⟨

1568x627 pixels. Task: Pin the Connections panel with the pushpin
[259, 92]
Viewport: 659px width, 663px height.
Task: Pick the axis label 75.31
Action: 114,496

⟩

- _EXERCISE INSTRUCTIONS_
Print the records again in their entirety, character for character.

- _RESULT OF THIS TASK_
1568x627 pixels. Task: Pin the Connections panel with the pushpin
[259, 92]
Viewport: 659px width, 663px height.
Task: Pick the axis label 75.31
Action: 114,496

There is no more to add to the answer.